The challenge of growing up in North East England

  • A report by the Prince’s Trust says the number of unemployed 16-25 year-olds claiming benefits in the North East has gone up almost 300% in the past five years.
  • In England, the North East, West Midlands and North West have the highest proportion of 16-24 year olds who are NEET (Not in Education, Employment or Training).
  • More than one in five young people in the North East, 20%, have experienced symptoms of mental illness as a direct result of unemployment (source).
  • The North East has seen the biggest rise in child poverty levels in the whole of the UK, figures in a new report by End Child Poverty reveal (source)
  • North East England has the highest rates of self-harm among people aged 10 to 19 in Northern England and double the number in London.
  • In the region, 56.8 per cent of pupils achieved five or more grades A*–C at GCSE level or equivalent including English and mathematics in 2010/11, compared with 58.4 per cent for England as a whole.

Together is better, says Leon Mexter

Youth Focus: North East aims to inspire organisations and individuals working with young people - from Northumberland to Teesside - to adopt ‘co-production,’ a model where young people and adults take equal roles in planning, decision making and delivery of projects and services.

“Even though times are tough for charities and the voluntary sector, we are looking forwards and ‘co-production’ has proven time and again to deliver the best results and greatest impact when working with young people,” added Mexter.

In the past four years, the RYWU NE has become more active in working directly with young people and delivering projects in partnerships within the fields of arts, culture, mental health and social change.
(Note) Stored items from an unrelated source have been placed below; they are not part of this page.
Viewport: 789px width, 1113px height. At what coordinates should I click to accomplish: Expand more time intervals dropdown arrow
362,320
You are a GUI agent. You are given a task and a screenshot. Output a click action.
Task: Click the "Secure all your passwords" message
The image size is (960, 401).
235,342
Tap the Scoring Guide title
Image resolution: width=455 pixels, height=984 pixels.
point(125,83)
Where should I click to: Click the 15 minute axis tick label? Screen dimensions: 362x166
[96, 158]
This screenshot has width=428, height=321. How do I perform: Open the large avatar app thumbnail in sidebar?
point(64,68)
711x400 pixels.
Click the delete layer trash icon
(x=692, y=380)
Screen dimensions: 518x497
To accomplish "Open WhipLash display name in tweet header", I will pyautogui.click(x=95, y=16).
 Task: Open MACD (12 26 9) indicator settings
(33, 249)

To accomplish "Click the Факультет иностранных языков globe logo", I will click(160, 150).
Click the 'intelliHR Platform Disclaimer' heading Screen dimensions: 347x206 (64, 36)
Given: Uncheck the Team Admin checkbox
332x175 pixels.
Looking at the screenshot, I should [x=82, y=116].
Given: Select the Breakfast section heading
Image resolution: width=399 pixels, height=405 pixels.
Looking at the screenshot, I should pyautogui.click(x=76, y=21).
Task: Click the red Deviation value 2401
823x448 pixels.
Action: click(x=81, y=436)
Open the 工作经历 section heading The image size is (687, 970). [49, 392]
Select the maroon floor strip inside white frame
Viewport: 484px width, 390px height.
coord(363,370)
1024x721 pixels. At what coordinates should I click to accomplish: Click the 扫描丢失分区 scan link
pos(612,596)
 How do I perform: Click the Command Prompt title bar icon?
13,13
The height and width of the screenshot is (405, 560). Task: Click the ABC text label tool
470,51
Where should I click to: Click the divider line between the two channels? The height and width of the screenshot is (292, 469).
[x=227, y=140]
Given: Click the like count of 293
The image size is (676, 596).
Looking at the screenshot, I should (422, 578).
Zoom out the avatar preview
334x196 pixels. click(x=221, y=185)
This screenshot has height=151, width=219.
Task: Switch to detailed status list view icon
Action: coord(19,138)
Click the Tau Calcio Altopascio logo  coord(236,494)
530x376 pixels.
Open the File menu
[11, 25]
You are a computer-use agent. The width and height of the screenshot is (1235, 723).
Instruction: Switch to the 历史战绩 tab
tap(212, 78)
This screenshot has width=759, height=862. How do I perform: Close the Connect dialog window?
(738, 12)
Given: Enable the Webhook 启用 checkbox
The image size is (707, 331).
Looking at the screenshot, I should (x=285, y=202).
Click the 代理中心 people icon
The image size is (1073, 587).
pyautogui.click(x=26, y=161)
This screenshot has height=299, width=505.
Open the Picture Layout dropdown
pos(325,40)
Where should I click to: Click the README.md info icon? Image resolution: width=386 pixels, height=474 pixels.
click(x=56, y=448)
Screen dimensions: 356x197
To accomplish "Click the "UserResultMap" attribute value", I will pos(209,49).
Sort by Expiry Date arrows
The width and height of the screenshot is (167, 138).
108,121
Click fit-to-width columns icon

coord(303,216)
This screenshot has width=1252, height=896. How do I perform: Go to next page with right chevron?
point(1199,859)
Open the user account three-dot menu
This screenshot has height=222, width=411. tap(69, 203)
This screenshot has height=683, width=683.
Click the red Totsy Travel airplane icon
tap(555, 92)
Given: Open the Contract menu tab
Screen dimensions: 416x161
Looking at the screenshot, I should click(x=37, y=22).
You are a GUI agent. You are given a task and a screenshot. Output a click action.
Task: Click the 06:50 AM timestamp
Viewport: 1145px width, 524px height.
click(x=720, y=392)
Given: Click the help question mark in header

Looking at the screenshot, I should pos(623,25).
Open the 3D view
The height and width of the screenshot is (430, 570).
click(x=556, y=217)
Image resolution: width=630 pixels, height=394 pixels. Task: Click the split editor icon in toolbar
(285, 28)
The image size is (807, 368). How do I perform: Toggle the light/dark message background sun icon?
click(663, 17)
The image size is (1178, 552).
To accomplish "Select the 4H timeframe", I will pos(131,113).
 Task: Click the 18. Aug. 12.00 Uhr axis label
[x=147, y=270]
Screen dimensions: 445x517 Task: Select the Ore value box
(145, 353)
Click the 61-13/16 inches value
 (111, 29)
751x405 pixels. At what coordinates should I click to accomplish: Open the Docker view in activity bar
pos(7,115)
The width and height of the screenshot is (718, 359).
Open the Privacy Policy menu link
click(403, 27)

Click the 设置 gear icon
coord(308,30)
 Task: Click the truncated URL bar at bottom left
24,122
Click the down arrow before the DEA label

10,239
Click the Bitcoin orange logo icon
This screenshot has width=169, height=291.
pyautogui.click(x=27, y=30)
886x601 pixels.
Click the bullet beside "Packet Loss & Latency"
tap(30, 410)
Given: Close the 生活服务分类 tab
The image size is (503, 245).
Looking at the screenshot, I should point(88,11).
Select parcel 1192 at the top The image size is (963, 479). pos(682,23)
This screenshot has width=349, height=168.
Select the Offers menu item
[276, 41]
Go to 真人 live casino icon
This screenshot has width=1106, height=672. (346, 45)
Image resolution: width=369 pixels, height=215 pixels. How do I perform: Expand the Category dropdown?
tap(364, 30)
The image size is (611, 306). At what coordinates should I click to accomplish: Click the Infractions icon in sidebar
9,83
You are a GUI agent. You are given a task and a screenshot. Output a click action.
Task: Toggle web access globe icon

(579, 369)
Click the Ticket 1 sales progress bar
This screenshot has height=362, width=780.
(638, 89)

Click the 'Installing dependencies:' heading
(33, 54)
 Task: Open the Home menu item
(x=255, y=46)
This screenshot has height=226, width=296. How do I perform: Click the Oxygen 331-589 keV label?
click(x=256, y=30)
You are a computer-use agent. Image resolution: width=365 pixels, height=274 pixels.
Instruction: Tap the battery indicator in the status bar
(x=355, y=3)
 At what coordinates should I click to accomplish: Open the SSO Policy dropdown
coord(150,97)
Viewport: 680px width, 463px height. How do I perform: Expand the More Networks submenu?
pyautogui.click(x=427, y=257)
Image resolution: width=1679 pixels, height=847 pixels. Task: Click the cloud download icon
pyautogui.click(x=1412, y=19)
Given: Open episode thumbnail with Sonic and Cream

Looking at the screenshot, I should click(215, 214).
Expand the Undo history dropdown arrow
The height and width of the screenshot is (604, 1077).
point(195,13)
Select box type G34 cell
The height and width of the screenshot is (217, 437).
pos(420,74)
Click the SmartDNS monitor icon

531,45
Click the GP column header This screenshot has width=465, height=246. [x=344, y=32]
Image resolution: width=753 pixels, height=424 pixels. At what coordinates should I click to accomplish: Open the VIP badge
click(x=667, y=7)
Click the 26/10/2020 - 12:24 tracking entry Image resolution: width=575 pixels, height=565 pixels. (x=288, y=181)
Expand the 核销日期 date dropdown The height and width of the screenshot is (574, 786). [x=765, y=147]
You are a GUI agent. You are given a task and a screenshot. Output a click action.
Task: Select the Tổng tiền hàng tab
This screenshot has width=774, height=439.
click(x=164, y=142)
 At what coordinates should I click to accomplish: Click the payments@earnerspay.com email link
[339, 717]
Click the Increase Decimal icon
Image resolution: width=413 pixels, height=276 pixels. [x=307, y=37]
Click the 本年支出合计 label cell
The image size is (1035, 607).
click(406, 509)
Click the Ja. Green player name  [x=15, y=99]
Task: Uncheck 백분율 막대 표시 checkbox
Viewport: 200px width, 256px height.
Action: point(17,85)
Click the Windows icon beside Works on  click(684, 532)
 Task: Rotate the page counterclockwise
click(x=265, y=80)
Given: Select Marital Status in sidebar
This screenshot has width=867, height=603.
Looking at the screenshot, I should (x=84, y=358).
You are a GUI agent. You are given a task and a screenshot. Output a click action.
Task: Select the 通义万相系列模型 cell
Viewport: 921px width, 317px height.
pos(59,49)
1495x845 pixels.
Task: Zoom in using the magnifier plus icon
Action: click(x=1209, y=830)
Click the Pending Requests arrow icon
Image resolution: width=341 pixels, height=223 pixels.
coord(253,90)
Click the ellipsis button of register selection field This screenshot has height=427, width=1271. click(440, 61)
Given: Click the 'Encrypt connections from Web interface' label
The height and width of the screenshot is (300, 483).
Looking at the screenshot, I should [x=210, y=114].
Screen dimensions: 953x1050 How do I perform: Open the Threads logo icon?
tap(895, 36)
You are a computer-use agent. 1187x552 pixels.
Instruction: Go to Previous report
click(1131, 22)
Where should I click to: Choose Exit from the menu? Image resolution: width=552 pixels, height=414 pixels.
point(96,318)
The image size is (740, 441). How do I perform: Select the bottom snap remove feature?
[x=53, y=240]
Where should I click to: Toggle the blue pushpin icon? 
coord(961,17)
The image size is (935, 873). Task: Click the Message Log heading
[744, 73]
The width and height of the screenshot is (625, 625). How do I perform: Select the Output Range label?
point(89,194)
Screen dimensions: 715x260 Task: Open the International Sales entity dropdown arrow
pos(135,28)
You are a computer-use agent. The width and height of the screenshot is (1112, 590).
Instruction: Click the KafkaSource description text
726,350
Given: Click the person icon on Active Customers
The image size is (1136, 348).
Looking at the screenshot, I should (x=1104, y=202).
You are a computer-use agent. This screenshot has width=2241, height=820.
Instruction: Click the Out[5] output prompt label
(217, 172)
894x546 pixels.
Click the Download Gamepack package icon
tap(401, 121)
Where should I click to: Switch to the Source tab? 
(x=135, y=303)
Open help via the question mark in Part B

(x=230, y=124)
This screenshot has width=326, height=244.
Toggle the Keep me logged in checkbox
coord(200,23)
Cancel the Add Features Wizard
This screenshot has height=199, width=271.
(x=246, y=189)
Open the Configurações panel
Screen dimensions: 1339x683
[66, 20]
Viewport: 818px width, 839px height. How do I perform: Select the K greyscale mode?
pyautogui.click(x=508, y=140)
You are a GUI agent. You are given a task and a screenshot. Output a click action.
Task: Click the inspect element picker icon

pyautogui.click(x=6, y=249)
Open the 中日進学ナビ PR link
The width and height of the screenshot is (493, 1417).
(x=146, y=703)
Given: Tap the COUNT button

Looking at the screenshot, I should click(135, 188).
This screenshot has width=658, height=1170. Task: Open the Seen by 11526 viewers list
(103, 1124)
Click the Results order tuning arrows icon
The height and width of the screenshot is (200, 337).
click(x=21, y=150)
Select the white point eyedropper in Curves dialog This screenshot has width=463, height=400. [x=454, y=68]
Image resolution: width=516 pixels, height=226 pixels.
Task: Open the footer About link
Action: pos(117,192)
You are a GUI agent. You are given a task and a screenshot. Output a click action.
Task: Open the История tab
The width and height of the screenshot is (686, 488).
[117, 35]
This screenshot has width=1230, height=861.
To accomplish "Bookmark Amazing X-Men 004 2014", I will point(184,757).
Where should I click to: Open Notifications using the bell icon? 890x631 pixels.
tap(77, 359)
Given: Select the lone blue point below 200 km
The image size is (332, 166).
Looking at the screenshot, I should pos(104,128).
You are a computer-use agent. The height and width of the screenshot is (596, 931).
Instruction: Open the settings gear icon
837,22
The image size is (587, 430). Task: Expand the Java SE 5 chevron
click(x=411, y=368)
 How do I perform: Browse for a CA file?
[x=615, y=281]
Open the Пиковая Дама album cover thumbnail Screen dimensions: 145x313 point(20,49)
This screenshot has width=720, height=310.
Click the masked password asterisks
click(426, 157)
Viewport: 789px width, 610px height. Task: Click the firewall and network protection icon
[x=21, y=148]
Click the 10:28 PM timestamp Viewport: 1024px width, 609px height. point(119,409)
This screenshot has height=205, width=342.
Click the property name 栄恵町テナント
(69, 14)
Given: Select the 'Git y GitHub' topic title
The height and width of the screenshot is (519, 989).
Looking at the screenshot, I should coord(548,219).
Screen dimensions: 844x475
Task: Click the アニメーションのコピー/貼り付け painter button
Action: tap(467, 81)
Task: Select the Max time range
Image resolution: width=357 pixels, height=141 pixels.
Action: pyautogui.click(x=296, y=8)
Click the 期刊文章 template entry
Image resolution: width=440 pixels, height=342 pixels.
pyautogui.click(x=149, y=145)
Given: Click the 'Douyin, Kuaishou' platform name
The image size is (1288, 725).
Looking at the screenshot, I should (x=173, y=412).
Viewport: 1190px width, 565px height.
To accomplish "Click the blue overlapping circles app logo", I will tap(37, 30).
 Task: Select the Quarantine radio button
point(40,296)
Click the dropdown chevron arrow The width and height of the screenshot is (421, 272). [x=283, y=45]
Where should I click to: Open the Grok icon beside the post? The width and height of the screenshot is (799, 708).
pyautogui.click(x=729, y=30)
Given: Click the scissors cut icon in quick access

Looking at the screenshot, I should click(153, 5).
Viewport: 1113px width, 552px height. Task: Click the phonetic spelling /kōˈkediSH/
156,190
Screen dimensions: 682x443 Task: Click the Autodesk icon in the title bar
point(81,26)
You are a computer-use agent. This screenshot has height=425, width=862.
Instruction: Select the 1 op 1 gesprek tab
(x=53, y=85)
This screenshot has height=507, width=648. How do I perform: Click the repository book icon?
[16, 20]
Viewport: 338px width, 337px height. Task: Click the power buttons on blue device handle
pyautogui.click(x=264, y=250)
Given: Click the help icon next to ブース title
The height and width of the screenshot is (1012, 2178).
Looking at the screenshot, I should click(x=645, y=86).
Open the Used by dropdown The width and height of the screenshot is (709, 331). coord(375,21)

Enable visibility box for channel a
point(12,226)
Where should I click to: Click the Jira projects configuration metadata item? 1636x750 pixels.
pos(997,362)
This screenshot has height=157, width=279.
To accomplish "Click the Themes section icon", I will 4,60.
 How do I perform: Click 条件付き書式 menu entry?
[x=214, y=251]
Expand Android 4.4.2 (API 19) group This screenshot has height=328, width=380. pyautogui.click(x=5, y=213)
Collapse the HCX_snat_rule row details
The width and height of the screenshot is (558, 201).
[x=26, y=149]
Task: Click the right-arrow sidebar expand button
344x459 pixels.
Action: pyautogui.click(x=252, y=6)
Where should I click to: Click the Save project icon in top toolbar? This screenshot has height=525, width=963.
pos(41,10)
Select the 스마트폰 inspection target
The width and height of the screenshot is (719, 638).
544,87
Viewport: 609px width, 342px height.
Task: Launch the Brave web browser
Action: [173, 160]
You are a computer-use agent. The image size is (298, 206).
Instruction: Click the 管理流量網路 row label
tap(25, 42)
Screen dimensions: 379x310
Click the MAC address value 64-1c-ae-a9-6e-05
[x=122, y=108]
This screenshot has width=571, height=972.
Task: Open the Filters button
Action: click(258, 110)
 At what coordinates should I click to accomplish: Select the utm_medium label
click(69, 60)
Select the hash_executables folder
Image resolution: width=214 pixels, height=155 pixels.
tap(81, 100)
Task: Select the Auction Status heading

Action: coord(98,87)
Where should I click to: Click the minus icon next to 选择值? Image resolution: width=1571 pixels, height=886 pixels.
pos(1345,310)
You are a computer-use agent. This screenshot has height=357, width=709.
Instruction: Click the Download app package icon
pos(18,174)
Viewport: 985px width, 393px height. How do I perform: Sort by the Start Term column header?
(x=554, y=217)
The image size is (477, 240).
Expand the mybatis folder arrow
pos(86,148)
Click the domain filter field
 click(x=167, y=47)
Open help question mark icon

These include launching the UK’s first-ever Young People’s Charter for Arts and Culture, co-commissioning £1.5m of cultural activity in the region as part of the London 2012 Olympics Cultural Olympiad and developing the North East Youth Network.

The new Youth Focus: North East branding was unveiled today at Souter Lighthouse, an iconic landmark on the North East coast and historically a focal point for sailors caught in bad weather.

Youth Focus: North East staff were joined there by young people whose lives have been transformed through working with the charity.

CASE STUDY: Jack’s Story

Jack Wilson, 16, used to be so withdrawn that he hardly ever left his Gateshead home. After his Mother persuaded him to join Change UR Mind his life has been transformed.

Jack now serves as the Children’s and Young People’s service user Governor for the Northumberland and Tyne and Wear Trust and has a major influence on mental health services within his local NHS.

“Being here today at Souter Lighthouse is so appropriate. Working with Youth Focus: North East gave me back my confidence and helped me realise I had a bright future ahead of me. Together we are looking to the horizon and a better future for young people in this region.”

Youth Focus: North East commissioned Newcastle marketing consultancy Guerilla to redesign its branding and corporate identity and received support from SkillsBridge.

The new Youth Focus: North East brand will be on show in April as the charity again hosts its annual North East Youth Work Awards at Sunderland’s Stadium of Light.